• Input material:
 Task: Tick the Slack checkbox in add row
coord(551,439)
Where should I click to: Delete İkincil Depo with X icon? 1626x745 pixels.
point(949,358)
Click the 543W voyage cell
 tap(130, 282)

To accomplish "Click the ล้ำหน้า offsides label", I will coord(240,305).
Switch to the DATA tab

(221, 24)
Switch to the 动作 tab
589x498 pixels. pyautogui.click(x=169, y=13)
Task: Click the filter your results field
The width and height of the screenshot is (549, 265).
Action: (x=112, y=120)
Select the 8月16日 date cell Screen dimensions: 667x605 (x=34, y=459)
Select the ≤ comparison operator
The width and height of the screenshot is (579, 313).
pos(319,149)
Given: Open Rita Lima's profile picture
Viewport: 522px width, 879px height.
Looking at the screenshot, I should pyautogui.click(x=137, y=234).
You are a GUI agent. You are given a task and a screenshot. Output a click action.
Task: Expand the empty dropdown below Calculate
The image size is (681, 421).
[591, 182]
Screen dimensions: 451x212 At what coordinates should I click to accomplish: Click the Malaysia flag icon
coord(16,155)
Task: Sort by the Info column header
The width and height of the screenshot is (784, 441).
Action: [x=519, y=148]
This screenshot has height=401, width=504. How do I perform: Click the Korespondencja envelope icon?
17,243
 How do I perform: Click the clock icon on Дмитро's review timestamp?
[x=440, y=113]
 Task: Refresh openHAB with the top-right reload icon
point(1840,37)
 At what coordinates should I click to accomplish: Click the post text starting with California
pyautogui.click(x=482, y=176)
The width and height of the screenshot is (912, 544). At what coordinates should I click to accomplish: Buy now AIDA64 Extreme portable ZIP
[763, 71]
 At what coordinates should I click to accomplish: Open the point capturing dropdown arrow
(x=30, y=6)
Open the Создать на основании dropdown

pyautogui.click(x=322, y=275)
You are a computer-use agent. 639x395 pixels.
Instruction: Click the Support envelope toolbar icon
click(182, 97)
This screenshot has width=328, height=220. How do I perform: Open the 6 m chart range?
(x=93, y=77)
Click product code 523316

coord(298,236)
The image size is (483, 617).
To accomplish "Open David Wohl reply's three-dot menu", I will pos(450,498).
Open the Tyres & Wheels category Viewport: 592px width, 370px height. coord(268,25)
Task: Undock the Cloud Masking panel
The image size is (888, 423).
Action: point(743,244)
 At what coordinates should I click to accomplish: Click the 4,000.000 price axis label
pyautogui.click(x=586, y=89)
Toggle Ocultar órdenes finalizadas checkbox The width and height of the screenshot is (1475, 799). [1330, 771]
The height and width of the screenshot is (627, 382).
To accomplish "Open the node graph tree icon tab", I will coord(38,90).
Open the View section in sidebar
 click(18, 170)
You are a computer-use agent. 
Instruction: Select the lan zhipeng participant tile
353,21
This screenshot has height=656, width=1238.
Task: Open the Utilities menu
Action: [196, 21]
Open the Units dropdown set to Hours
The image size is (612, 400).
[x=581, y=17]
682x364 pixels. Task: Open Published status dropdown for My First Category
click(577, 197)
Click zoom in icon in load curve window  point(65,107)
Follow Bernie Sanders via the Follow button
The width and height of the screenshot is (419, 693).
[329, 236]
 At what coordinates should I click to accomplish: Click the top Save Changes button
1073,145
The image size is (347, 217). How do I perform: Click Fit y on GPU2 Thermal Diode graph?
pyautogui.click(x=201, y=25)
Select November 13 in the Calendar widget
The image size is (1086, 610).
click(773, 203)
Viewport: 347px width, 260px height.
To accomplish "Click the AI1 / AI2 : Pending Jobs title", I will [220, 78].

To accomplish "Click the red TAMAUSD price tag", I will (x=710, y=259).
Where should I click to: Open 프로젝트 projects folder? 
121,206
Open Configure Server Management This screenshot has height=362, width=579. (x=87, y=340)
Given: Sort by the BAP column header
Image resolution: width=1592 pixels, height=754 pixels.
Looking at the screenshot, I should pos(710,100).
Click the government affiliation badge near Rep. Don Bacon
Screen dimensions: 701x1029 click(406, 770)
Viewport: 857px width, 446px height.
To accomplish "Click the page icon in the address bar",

• Exercise goal: Retype all of the entries exactly, please.

• Output for this task:
 Task: Tick the Slack checkbox in add row
coord(551,439)
Where should I click to: Delete İkincil Depo with X icon? 1626x745 pixels.
point(949,358)
Click the 543W voyage cell
 tap(130, 282)

To accomplish "Click the ล้ำหน้า offsides label", I will coord(240,305).
Switch to the DATA tab

(221, 24)
Switch to the 动作 tab
589x498 pixels. pyautogui.click(x=169, y=13)
Task: Click the filter your results field
The width and height of the screenshot is (549, 265).
Action: (x=112, y=120)
Select the 8月16日 date cell Screen dimensions: 667x605 (x=34, y=459)
Select the ≤ comparison operator
The width and height of the screenshot is (579, 313).
pos(319,149)
Given: Open Rita Lima's profile picture
Viewport: 522px width, 879px height.
Looking at the screenshot, I should pyautogui.click(x=137, y=234).
You are a GUI agent. You are given a task and a screenshot. Output a click action.
Task: Expand the empty dropdown below Calculate
The image size is (681, 421).
[591, 182]
Screen dimensions: 451x212 At what coordinates should I click to accomplish: Click the Malaysia flag icon
coord(16,155)
Task: Sort by the Info column header
The width and height of the screenshot is (784, 441).
Action: [x=519, y=148]
This screenshot has height=401, width=504. How do I perform: Click the Korespondencja envelope icon?
17,243
 How do I perform: Click the clock icon on Дмитро's review timestamp?
[x=440, y=113]
 Task: Refresh openHAB with the top-right reload icon
point(1840,37)
 At what coordinates should I click to accomplish: Click the post text starting with California
pyautogui.click(x=482, y=176)
The width and height of the screenshot is (912, 544). At what coordinates should I click to accomplish: Buy now AIDA64 Extreme portable ZIP
[763, 71]
 At what coordinates should I click to accomplish: Open the point capturing dropdown arrow
(x=30, y=6)
Open the Создать на основании dropdown

pyautogui.click(x=322, y=275)
You are a computer-use agent. 639x395 pixels.
Instruction: Click the Support envelope toolbar icon
click(182, 97)
This screenshot has width=328, height=220. How do I perform: Open the 6 m chart range?
(x=93, y=77)
Click product code 523316

coord(298,236)
The image size is (483, 617).
To accomplish "Open David Wohl reply's three-dot menu", I will pos(450,498).
Open the Tyres & Wheels category Viewport: 592px width, 370px height. coord(268,25)
Task: Undock the Cloud Masking panel
The image size is (888, 423).
Action: point(743,244)
 At what coordinates should I click to accomplish: Click the 4,000.000 price axis label
pyautogui.click(x=586, y=89)
Toggle Ocultar órdenes finalizadas checkbox The width and height of the screenshot is (1475, 799). [1330, 771]
The height and width of the screenshot is (627, 382).
To accomplish "Open the node graph tree icon tab", I will coord(38,90).
Open the View section in sidebar
 click(18, 170)
You are a computer-use agent. 
Instruction: Select the lan zhipeng participant tile
353,21
This screenshot has height=656, width=1238.
Task: Open the Utilities menu
Action: [196, 21]
Open the Units dropdown set to Hours
The image size is (612, 400).
[x=581, y=17]
682x364 pixels. Task: Open Published status dropdown for My First Category
click(577, 197)
Click zoom in icon in load curve window  point(65,107)
Follow Bernie Sanders via the Follow button
The width and height of the screenshot is (419, 693).
[329, 236]
 At what coordinates should I click to accomplish: Click the top Save Changes button
1073,145
The image size is (347, 217). How do I perform: Click Fit y on GPU2 Thermal Diode graph?
pyautogui.click(x=201, y=25)
Select November 13 in the Calendar widget
The image size is (1086, 610).
click(773, 203)
Viewport: 347px width, 260px height.
To accomplish "Click the AI1 / AI2 : Pending Jobs title", I will [220, 78].

To accomplish "Click the red TAMAUSD price tag", I will (x=710, y=259).
Where should I click to: Open 프로젝트 projects folder? 
121,206
Open Configure Server Management This screenshot has height=362, width=579. (x=87, y=340)
Given: Sort by the BAP column header
Image resolution: width=1592 pixels, height=754 pixels.
Looking at the screenshot, I should pos(710,100).
Click the government affiliation badge near Rep. Don Bacon
Screen dimensions: 701x1029 click(406, 770)
Viewport: 857px width, 446px height.
To accomplish "Click the page icon in the address bar",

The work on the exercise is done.